Plan of experiments was defined by the Box–Behnken design (

Table 2. Experiment plan and experimentally obtained response values.

№	x1	x2	x3	te_imp. x	tb_imp. III	t_imp. V	<WUSP>	t_imp. V − t_imp. I
1	35	75	17.5	15.00	15.03	17.21	0.24	12.405
2	40	75	17.5	13.66	13.73	16.14	0.25	12.302
3	35	85	17.5	13.11	13.11	15.00	0.21	10.248
4	40	85	17.5	12.04	12.04	14.04	0.22	10.192
5	35	80	15.0	12.81	12.81	14.62	0.21	9.860
6	40	80	15.0	11.84	11.84	13.77	0.22	9.915
7	35	80	20.0	15.24	15.24	17.43	0.24	12.589
8	40	80	20.0	13.84	13.84	16.23	0.25	12.358
9	37.5	75	15.0	13.24	13.24	15.31	0.23	11.012
10	37.5	85	15.0	11.63	11.63	13.35	0.20	9.063
11	37.5	75	20.0	15.62	15.63	18.14	0.26	13.832
12	37.5	85	20.0	13.72	13.73	15.82	0.23	11.515
13	37.5	80	17.5	13.38	13.42	15.53	0.23	11.257
14	37.5	80	17.5	13.39	13.40	15.52	0.23	11.242
15	37.5	80	17.5	13.50	13.51	15.59	0.23	11.298
16	37.5	80	17.5	13.50	13.50	15.58	0.23	11.289

x₁—initial content of methanol in the mobile phase (%, v/v); x₂—the final content of methanol in the mobile phase (%, v/v); x₃—the duration of the gradient (min); t_{e_imp. x}—the retention time of the end of the unknown impurity peak (min); t_{b_imp. III}—the retention time of the beginning of the impurity III peak (min); t_{_imp. V}—the retention time of the impurity V peak (min); <W_USP>—mean value of peak widths according to the USP; t_{_imp. V} − t_{_imp. I}—the time elapsed from the elution of the first to the elution of the last peak (min).
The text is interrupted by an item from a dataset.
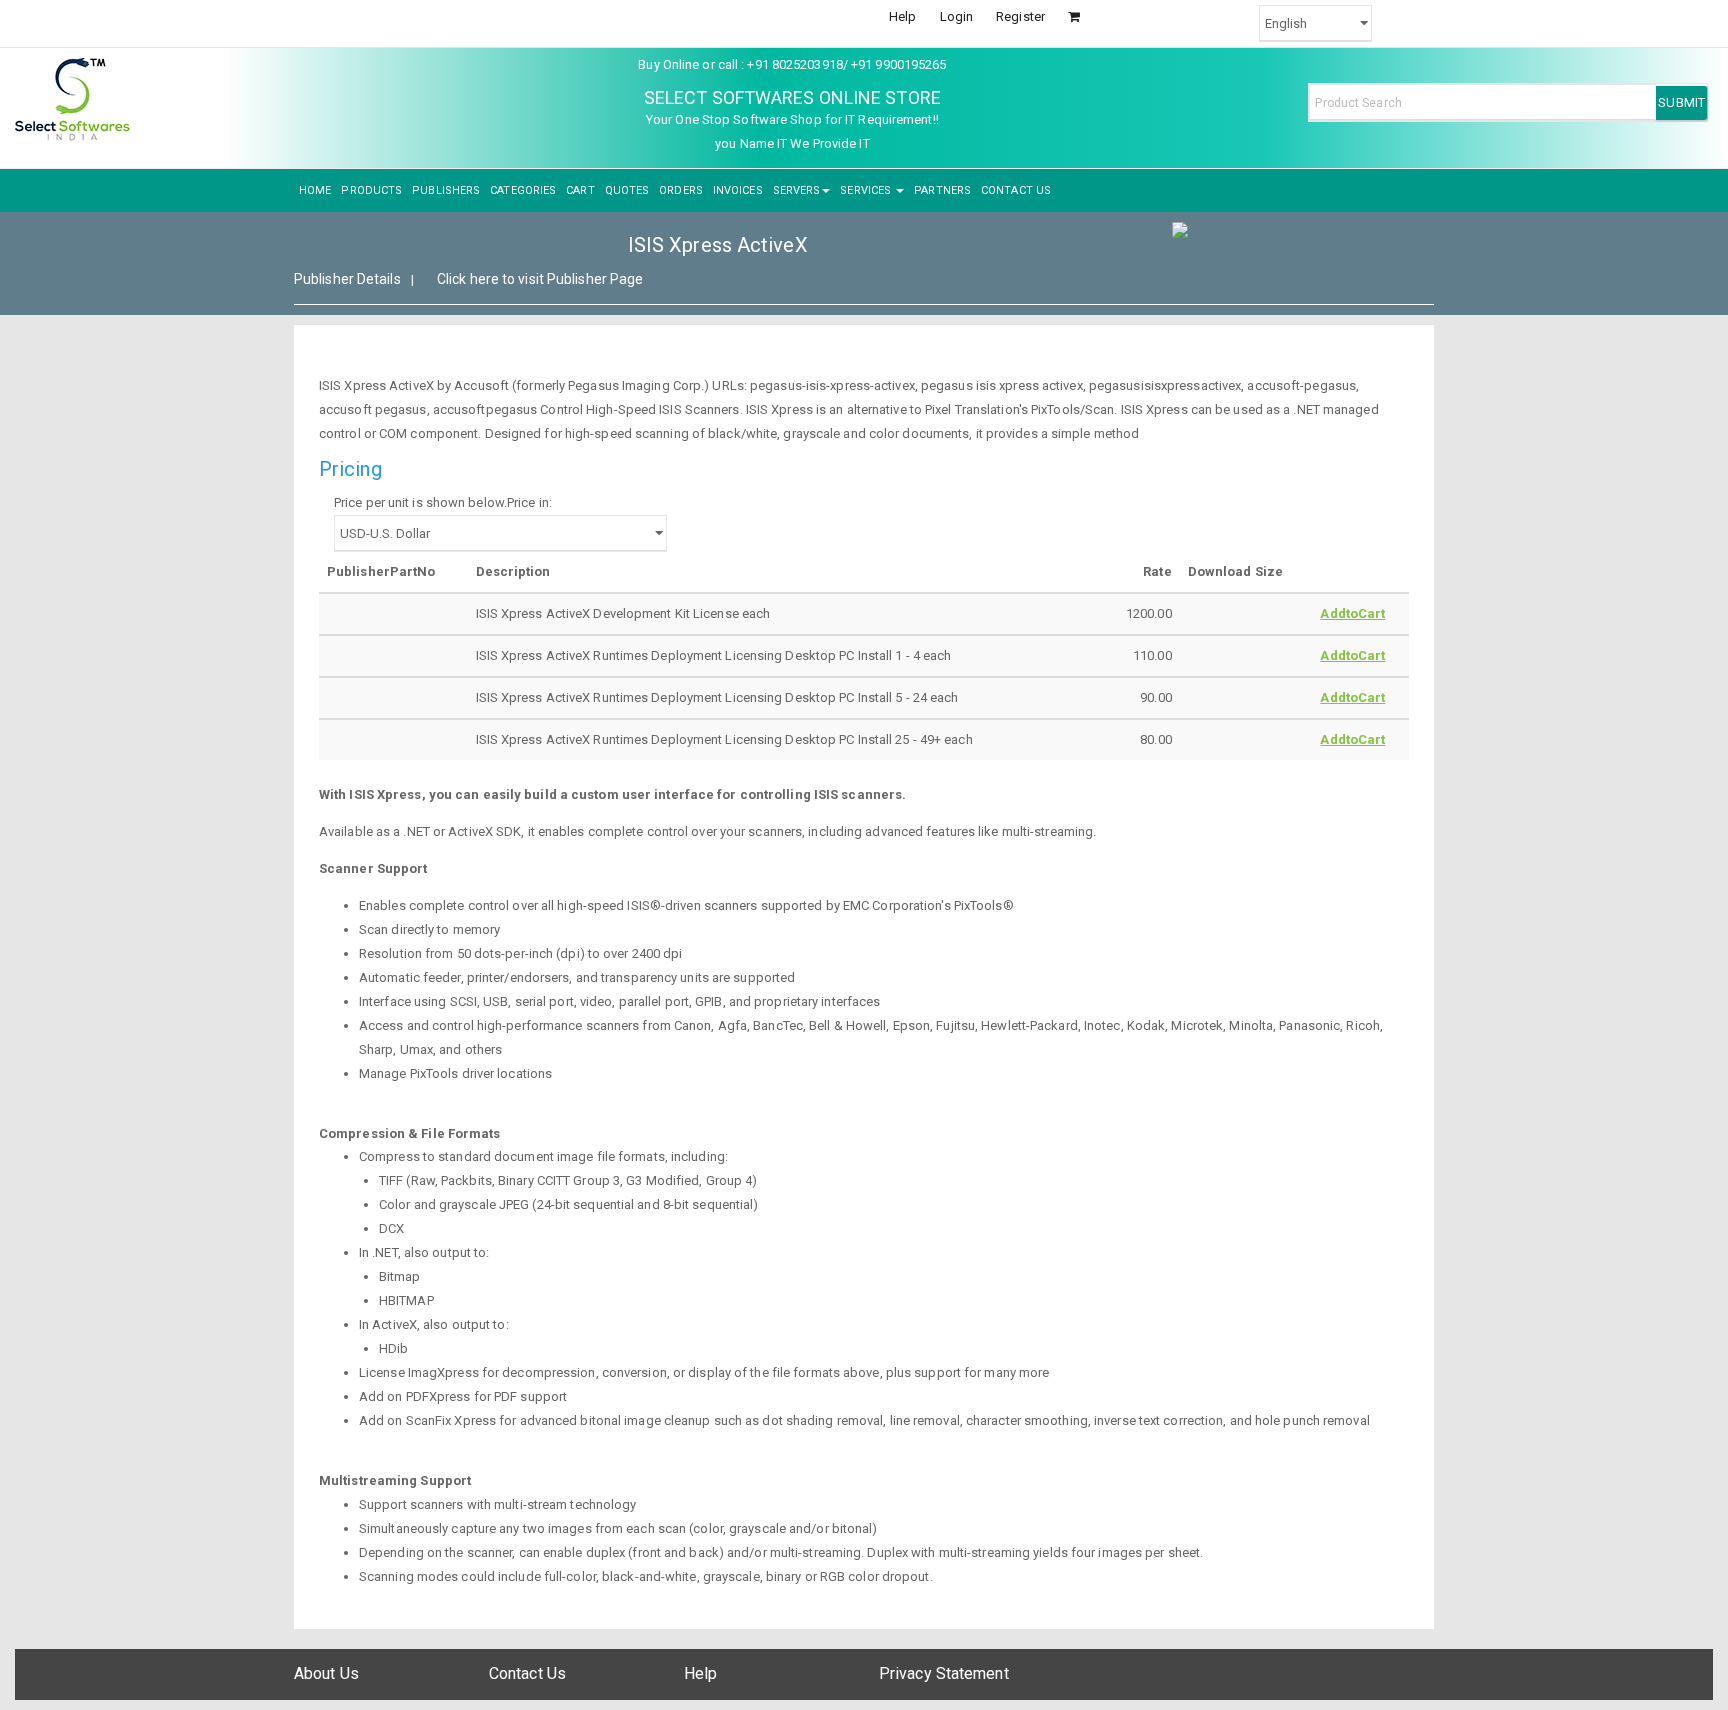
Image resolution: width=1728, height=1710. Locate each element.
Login (957, 16)
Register (1020, 16)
). A total of 16 experiments were performed, of which 4 experiments were performed at the central point to estimate the experimental error. The experiments were performed randomly to reduce the influence of external factors. The obtained response values are shown in Table 2.
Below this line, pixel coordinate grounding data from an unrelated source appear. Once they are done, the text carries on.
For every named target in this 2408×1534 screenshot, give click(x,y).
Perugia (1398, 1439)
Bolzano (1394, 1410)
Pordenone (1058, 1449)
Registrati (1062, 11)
Based on the experimental results, mathematical models describing the dependence of the critical responses of the system on the studied factors were created. The dependence of t_{_imp. V}, t_{_imp. V} − t_{_imp. I}, t_{e_imp. x} and t_{b_imp. III} on the investigated factors are described by quadratic mathematical models, while, for <W_USP>, a linear mathematical model was created. The adequacy of the formed mathematical models was confirmed using the analysis of variances (ANOVA) test. High values of determination coefficients (R², adjusted R², and predicted R²) and a statistically insignificant lack of fit value were obtained (

Table 3. Model coefficients calculated for coded factor values and statistically significant parameters obtained by ANOVA.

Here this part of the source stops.